The Strategic U-Turn: How IR Teams Can Ensure Success

10 December 2018  |  Admin
The Strategic U-Turn: How IR Teams Can Ensure Success

The ancient Greek philosopher Heraclitus said “The only thing that is constant in life is change”. JM Keynes once observed “When the facts change, I change my mind.” Both men could have been speaking for the modern CEO: the relentless advance of technology, of regulation, of competition and of customer behavior means that any corporate that is unable to change is likely to fail.

And the most dramatic – yet surprisingly common – form of corporate change is the strategy U-turn.

U-Turns have long been a feature of corporate life, as companies re-invent their strategies, their leadership, sometimes their entire business model to cope with challenges, opportunities, and changing circumstances.

Nokia began life as a forestry company, before becoming a major mobile phone maker. Amazon began life as a bookseller. And IBM used to make computers. It has no manufacturing today.

Often, this urge to change direction is driven by shareholders, perhaps through dissatisfaction with performance. Sometimes it is driven by management (often with a highly-paid consultant at their shoulder) and their vision of an alternative future. Sometimes, corporate U-turns are forced upon companies: Royal Bank of Scotland has gone from being the world’s biggest international bank by assets to being a much smaller UK-focused lender, following its collapse and bail-out in the financial crisis.

Indeed, so normalized has the U-turn become that very few companies do not have some sort of “transformation programme” underway at any given time: change is business as usual in the corporate world.

Recent days have seen several more high-profile U-turns demonstrating that the corporate U-turn is alive and well.

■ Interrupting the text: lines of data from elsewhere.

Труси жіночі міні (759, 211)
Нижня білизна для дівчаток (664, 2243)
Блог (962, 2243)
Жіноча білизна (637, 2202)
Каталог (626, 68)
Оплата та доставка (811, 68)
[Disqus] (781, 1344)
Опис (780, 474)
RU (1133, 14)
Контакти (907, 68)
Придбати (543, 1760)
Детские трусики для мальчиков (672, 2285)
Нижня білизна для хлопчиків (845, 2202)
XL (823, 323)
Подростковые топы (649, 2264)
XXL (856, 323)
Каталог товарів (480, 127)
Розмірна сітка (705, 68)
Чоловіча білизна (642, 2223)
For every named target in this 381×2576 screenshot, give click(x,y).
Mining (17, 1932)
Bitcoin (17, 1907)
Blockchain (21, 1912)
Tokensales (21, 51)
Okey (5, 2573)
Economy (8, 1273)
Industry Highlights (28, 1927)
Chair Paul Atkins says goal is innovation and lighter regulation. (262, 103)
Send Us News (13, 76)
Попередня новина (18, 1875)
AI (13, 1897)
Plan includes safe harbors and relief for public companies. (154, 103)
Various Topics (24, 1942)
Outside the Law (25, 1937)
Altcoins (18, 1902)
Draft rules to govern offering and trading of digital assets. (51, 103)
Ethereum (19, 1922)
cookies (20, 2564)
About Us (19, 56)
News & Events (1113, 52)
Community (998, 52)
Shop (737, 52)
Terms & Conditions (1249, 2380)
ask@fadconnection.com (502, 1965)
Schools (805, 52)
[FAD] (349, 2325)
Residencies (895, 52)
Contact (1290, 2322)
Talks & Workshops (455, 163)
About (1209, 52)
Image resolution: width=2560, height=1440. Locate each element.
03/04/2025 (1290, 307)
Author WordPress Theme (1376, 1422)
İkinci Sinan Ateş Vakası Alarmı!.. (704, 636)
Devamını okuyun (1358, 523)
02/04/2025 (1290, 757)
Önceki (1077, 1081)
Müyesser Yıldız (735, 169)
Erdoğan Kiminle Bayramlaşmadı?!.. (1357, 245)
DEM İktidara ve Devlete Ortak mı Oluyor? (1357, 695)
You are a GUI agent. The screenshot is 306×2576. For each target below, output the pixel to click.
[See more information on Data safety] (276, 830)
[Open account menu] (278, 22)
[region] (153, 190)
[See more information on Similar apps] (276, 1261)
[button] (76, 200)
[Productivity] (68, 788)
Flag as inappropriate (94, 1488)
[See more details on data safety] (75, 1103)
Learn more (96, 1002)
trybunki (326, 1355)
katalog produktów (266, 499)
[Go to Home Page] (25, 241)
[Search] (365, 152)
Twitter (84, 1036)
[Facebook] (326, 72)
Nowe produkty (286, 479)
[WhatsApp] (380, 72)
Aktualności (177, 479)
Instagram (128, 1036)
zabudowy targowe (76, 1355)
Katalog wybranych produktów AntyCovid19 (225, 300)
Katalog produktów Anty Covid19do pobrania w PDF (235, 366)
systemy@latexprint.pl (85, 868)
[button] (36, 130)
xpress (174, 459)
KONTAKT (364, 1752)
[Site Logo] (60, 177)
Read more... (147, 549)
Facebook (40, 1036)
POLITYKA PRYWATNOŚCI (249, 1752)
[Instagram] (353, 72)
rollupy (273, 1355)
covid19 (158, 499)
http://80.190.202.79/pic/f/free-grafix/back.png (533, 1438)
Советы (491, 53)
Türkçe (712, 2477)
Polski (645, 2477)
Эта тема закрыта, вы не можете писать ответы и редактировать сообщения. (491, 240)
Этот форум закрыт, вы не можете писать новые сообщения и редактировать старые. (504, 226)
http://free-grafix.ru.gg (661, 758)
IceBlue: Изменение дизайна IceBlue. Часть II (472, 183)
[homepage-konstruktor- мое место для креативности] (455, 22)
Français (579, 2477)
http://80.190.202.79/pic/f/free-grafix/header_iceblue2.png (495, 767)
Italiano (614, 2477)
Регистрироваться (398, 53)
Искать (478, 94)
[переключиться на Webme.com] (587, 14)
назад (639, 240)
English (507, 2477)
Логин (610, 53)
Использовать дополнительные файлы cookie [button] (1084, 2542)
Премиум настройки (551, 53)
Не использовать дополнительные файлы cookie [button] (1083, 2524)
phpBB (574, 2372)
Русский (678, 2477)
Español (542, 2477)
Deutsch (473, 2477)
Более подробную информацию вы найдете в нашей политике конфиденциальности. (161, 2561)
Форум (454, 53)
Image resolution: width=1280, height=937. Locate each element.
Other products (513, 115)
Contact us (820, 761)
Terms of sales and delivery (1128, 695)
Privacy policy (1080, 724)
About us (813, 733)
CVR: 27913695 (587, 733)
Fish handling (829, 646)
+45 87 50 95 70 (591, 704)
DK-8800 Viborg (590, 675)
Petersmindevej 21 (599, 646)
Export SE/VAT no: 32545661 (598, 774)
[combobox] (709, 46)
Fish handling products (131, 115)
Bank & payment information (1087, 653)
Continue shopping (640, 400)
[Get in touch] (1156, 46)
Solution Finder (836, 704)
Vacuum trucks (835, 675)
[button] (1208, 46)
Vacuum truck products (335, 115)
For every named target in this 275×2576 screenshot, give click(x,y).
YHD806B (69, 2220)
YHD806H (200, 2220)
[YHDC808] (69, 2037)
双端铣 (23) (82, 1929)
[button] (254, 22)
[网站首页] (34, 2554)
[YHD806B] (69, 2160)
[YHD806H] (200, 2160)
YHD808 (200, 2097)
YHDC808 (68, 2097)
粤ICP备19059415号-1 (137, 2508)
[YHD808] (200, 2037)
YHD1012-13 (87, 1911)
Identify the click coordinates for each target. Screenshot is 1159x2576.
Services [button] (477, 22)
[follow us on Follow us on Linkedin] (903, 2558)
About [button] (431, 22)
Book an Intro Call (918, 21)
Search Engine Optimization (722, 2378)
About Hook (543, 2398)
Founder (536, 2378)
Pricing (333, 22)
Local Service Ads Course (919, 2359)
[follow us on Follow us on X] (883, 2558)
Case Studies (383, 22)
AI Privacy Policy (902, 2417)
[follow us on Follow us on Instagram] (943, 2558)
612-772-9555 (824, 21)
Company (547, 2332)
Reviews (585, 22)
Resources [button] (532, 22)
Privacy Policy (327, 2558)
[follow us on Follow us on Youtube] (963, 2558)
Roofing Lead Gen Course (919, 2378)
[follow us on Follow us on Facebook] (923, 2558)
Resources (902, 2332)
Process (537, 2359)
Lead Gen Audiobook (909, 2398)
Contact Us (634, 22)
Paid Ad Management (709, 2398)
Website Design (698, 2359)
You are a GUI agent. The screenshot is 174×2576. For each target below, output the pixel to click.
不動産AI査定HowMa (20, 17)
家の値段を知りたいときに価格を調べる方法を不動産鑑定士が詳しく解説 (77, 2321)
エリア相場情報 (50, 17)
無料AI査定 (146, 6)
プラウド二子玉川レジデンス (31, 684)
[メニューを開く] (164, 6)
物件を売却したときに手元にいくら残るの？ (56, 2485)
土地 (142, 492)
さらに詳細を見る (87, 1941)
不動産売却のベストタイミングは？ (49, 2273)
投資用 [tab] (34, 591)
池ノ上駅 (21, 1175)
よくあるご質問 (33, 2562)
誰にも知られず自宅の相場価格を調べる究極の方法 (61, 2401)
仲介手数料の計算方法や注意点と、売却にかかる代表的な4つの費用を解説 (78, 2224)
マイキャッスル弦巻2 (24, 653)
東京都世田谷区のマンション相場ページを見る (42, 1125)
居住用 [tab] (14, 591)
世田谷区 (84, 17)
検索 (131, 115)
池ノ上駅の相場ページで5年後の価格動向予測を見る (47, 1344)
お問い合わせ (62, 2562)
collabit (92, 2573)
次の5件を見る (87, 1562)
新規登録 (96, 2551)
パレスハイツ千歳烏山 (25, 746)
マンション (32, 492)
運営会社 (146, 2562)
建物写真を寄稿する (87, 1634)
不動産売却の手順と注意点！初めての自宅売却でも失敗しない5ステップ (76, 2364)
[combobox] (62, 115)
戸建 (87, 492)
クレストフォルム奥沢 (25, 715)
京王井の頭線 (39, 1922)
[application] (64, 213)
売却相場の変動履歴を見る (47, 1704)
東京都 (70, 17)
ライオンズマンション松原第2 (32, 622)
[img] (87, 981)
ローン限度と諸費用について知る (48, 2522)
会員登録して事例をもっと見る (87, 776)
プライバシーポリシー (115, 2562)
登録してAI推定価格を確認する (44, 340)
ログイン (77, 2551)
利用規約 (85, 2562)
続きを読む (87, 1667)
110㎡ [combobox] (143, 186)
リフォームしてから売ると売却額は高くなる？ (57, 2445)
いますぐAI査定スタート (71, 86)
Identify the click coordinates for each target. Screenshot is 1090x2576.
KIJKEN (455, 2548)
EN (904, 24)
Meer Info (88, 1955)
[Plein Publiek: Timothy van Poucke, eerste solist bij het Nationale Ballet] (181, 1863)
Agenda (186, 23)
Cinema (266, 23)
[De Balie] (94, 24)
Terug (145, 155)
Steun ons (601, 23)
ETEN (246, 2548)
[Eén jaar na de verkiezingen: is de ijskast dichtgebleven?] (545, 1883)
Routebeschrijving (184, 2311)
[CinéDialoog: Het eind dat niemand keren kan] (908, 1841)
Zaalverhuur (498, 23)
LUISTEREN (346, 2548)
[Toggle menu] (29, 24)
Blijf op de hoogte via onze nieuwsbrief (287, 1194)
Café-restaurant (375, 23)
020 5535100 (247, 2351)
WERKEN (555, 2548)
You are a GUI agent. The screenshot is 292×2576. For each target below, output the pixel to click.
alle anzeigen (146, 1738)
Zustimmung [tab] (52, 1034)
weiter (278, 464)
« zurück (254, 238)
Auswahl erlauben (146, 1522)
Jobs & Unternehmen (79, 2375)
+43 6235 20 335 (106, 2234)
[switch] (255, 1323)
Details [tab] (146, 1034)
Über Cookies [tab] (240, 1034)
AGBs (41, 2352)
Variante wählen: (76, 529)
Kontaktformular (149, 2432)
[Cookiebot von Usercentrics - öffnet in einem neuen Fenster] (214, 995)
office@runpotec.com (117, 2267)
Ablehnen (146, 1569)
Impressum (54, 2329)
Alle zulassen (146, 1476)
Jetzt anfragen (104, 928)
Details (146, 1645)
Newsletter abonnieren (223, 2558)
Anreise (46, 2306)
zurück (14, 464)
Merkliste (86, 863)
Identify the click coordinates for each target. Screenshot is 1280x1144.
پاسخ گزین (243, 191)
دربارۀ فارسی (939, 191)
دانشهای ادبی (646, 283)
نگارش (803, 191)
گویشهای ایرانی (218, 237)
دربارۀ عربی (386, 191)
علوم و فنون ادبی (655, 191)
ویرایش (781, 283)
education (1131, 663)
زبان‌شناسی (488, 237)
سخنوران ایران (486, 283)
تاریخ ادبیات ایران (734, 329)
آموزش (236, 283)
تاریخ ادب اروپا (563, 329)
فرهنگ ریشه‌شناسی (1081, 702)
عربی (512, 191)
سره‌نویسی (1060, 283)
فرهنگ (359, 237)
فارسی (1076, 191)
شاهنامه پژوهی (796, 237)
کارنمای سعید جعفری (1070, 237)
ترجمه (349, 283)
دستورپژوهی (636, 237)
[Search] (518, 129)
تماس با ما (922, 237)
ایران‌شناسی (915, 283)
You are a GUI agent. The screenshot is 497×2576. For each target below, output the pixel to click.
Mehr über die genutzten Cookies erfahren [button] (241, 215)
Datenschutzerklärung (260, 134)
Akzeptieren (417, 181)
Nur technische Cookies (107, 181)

Shell announced last week that it would not only be setting firm three- or five-year targets for cutting carbon emissions, but would also extend these targets to include emissions by users of Shell’s fuels. To demonstrate the seriousness of the promise, Shell has linked them to the pay of its CEO Ben van Beurden. 

Back in May, van Beurden said having a long-term “ambition” to cut carbon emissions made more sense than setting firm targets. Now, six months later, he has performed a U-turn and set targets.

We have written here before about Unilever’s spectacular U-turn over a “simplification” strategy change. Now CEO Paul Polden has been made to carry the can for the failed U-turn: he announced he will step down in January.

And herein lies the key to the strategy U-turn: they can come from many directions, and have many causes, but they are intrinsically linked to the senior management that designs and executes them. U-turns can be a sign of weakness (as with Royal Bank of Scotland); or they can be a sign of strength (as with IBM). Some come from within (Unilever) and others from without (Shell). But the key to a successful U-turn is for management to convince stakeholders of the logic of the move – in the same way that they themselves were convinced – and to paint a compelling picture of the post U-turn universe.

In any U-turn, investors are arguably the most important audience to convince. It was investor doubt that stopped Unilever in its tracks; and it was investor support that allowed RBS to “shrink to greatness”. Investors have skin in the game, and need to be led through the logic of any strategic change with care. In the case of a U-turn, they will need to be convinced that the logic of putting their cash into a business idea has not disappeared because the business idea has changed.

Furthermore, their support for the U-turn is crucial to making it happen. The more radical the U-turn, the more likely it is for shareholder support to be explicitly needed at an Extraordinary General Meeting (EGM). And, as with any meeting, the most successful EGMs are the ones where the doubts, questions and skepticism have already been surfaced and dealt with.

Which is where a top class IR team can make the difference between success and failure. As the conduit between the Boardroom and the shareholders, IR will be able to accurately take the pulse of investors, sound them out on prospective change, and feed back the response to management. They can identify the supporters and the naysayers in the analyst and investor community, and target management intervention accordingly.

The best IR teams can also act as a sounding board for management, predicting the response of investors to new ideas – before they have left the drawing board and incurred cost.

If change is the only constant, and strategic flexibility is central to long term corporate success, the role of the strategic IR team becomes crucial. Without them, the response of investors may come as a shock, and – worst of all – that shock may play out in public.

Minimising shocks is what great IR can achieve. And when it comes to corporate strategy, delivering a shareholder shock is the equivalent of performing a U-turn in an oil slick on the road: likely to lead to disaster without a large slice of luck. Best practice IR can ensure that the corporate tyres can cope with the slippery road.